QAPI Coordinator/QA Staff
(Defined as staff whose primary responsibility is enacting the quality agenda for the organization.)

  • Gather and work with others to analyze organization-wide data and report to CEO or designee.
  • Assist with identifying areas for improvement and report to CEO in a systematic way.
  • Turn quality agenda into specific goals, teams and projects.
  • Teach hospice staff a quality improvement system (such as the Model for Improvement). Ensure that projects use methodology as taught.
  • Work with improvement teams to set aims, determine outcome measures, help identify changes to test, and determine process measures and help team with PDSA cycles until desired outcome is achieved.
  • Post results of team improvement projects (using a storyboard or similar display) and report progress to senior leaders and staff on a regular basis.
  • Provide technical improvement skills and coaching to teams as needed.
  • Ensure that team is documenting progress and activities.

Medical Director

  • Act as a champion for quality improvement, taking an active role in quality improvement teams when improving medical practice and/or interdisciplinary practice to affect patient or organizational outcomes.
  • Act as a liaison with other physicians who are part of the process that is changing for improvement.
  • Provide content knowledge expertise as requested for better practices for patient care.

Hospice Staff

  • Act as improvement team members.
  • Identity and report areas for improvement and  concerns for safety of patients, family and staff.
  • Suggest alternative ways of intervening that may improve outcomes based on knowledge and familiarity of situations.
  • Recognize that quality improvement is part of everyone’s job responsibilities.
  • Stay abreast of performance improvement projects and their outcomes.
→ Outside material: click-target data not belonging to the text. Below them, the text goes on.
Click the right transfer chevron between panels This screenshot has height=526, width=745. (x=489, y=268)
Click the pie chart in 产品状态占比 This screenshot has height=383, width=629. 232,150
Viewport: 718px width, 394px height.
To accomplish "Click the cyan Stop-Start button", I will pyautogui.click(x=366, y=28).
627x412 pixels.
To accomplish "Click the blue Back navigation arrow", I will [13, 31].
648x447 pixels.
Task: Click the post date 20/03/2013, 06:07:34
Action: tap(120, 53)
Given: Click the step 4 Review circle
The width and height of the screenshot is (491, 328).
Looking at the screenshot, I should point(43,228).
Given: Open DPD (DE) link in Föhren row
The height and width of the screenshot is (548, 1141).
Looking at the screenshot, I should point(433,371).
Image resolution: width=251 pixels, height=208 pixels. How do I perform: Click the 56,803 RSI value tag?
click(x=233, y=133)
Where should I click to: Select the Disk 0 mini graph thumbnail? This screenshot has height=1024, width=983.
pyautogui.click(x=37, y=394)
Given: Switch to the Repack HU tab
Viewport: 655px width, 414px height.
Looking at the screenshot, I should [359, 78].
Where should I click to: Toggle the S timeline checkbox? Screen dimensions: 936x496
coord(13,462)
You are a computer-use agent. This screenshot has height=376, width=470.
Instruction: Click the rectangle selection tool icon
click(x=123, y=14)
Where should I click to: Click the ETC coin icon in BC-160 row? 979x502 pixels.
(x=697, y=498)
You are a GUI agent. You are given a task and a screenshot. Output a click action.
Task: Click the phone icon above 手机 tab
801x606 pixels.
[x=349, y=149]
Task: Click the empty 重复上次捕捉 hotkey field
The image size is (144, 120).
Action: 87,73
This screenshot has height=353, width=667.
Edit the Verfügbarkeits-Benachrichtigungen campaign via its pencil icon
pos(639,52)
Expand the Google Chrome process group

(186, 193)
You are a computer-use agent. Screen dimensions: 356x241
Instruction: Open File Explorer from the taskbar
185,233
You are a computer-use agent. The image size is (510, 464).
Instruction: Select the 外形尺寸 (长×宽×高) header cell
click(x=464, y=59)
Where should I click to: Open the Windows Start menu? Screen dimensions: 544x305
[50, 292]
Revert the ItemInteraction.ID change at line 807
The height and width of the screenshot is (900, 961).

3. Review your most recent past quality projects and determine what you will need to change in order to meet the new QAPI requirements.

Answer: Question 3

If “yes” is the answer to the following questions, you are QAPI ready for PIPs.

  • Was the project selected as a result of system wide quality assessment reflecting a need for this improvement project?
  • Has the project been reviewed by the QAPI Committee or Board Committee to determine it is the right project and the right time for it?
  • Were stakeholders and those affected by the change included in the improvement team?
  • Were the aim, measures, changes, and PDSA cycles documented and displayed for others to see?
  • Were tests of changes done?
  • Was performance improved?
  • Did you meet your aim within the timeframe you predicted?
  • Were the results reported to the board and other stakeholders?
  • Have the successful changes that helped you reach your outcome been implemented, documented and spread throughout your organization?